| Your goal |
Only the lines from the one with "Open parent commit link 8616bc6" to the end of the data, both ends included, should be output, exactly as they stand and without pictures.

START Extracted entries

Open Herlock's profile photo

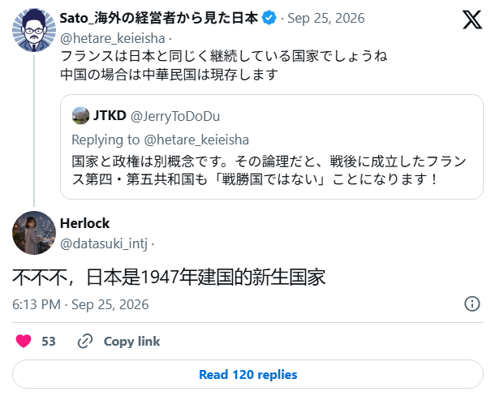point(34,233)

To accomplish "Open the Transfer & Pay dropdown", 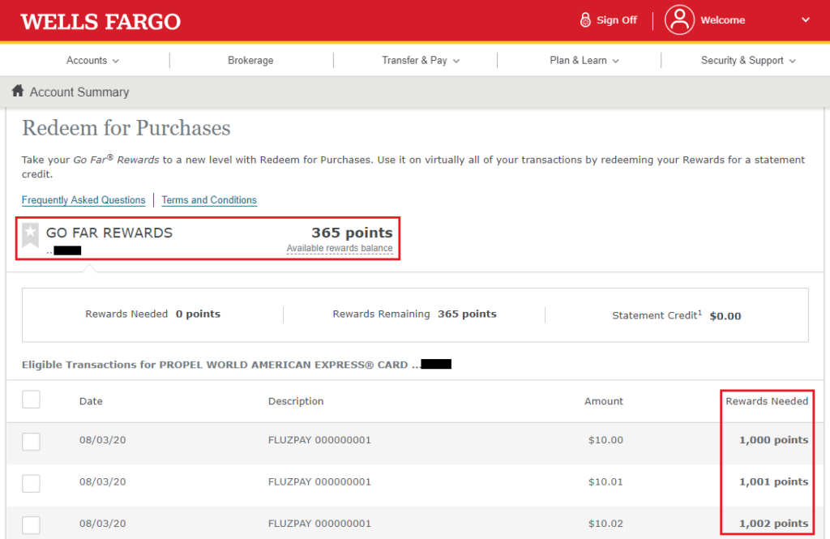I will 420,60.
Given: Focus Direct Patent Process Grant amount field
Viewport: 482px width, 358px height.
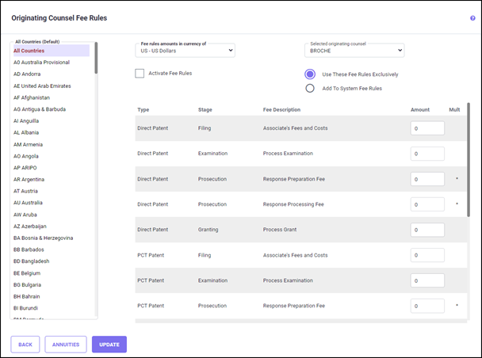Looking at the screenshot, I should [427, 230].
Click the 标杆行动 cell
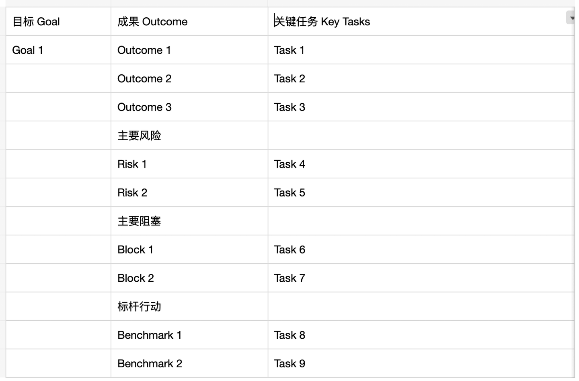Image resolution: width=579 pixels, height=381 pixels. click(189, 307)
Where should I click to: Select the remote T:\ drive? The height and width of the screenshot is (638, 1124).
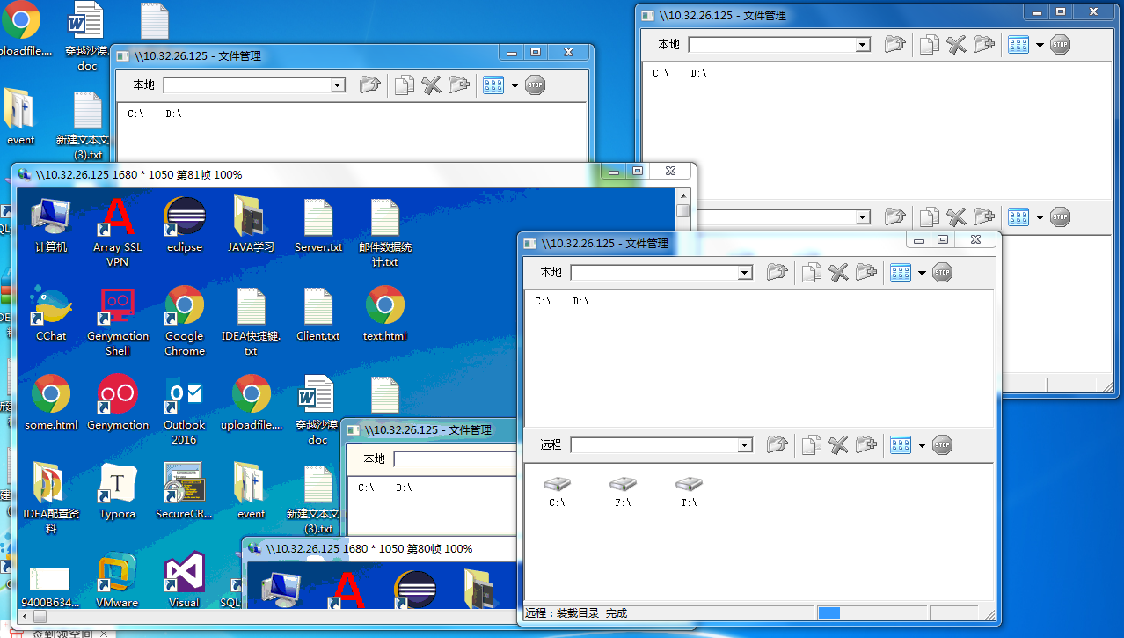[689, 492]
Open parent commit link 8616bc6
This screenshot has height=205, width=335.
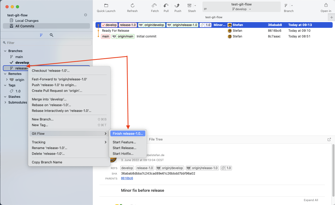click(x=127, y=178)
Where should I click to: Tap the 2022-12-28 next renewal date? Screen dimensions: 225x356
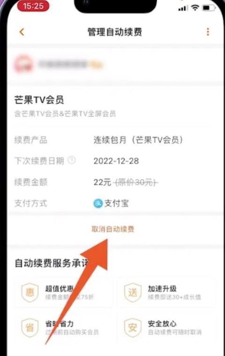coord(116,161)
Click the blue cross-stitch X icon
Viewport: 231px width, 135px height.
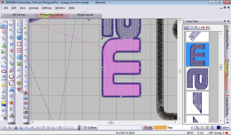[x=19, y=31]
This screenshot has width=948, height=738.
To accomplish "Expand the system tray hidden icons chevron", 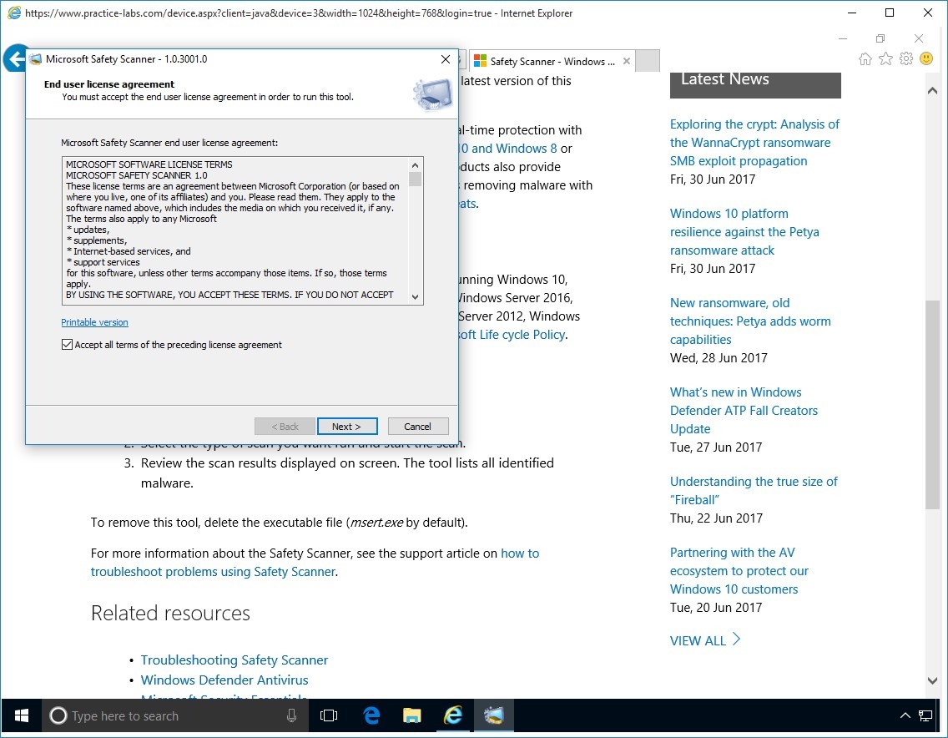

END Extracted entries

| Solution to the exercise |
Open parent commit link 8616bc6
This screenshot has height=205, width=335.
click(x=127, y=178)
Where should I click to: Tap the 2022-12-28 next renewal date? Screen dimensions: 225x356
coord(116,161)
Click the blue cross-stitch X icon
Viewport: 231px width, 135px height.
[x=19, y=31]
This screenshot has width=948, height=738.
To accomplish "Expand the system tray hidden icons chevron", 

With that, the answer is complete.